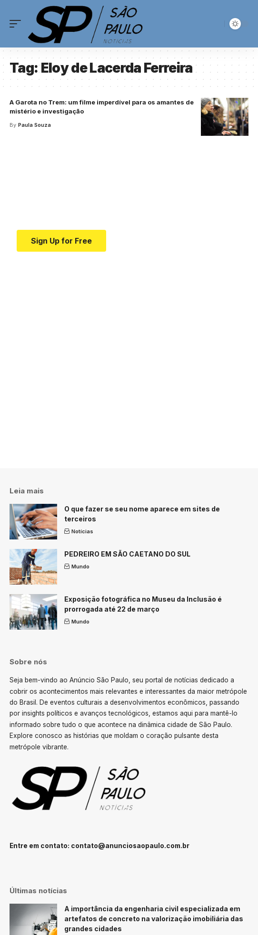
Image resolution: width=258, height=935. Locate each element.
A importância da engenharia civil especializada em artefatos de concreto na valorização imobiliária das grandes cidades (153, 919)
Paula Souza (34, 125)
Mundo (80, 566)
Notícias (82, 531)
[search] (215, 23)
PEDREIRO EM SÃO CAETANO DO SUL (127, 554)
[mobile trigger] (18, 23)
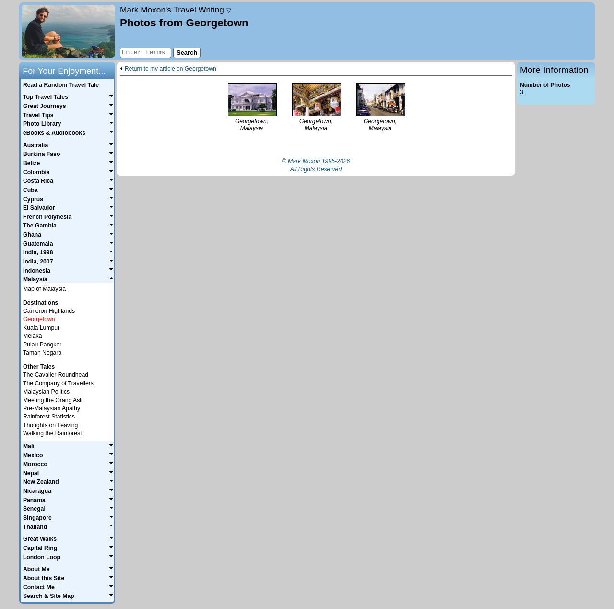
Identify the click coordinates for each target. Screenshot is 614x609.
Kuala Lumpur (41, 327)
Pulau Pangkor (42, 344)
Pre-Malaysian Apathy (51, 408)
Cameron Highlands (49, 311)
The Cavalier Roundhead (55, 374)
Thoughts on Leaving (50, 425)
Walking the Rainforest (52, 433)
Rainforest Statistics (49, 416)
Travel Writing (175, 9)
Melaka (32, 336)
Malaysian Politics (46, 391)
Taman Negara (42, 352)
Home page (68, 31)
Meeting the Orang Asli (53, 400)
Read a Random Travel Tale (61, 85)
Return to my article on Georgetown (170, 69)
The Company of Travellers (58, 383)
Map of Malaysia (44, 289)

_ _ _ _ _ _ _

What the task asks – List each line of the data above that contains the string "Rainforest". Matching is case-sensitive.

Exercise solution –
Walking the Rainforest (52, 433)
Rainforest Statistics (49, 416)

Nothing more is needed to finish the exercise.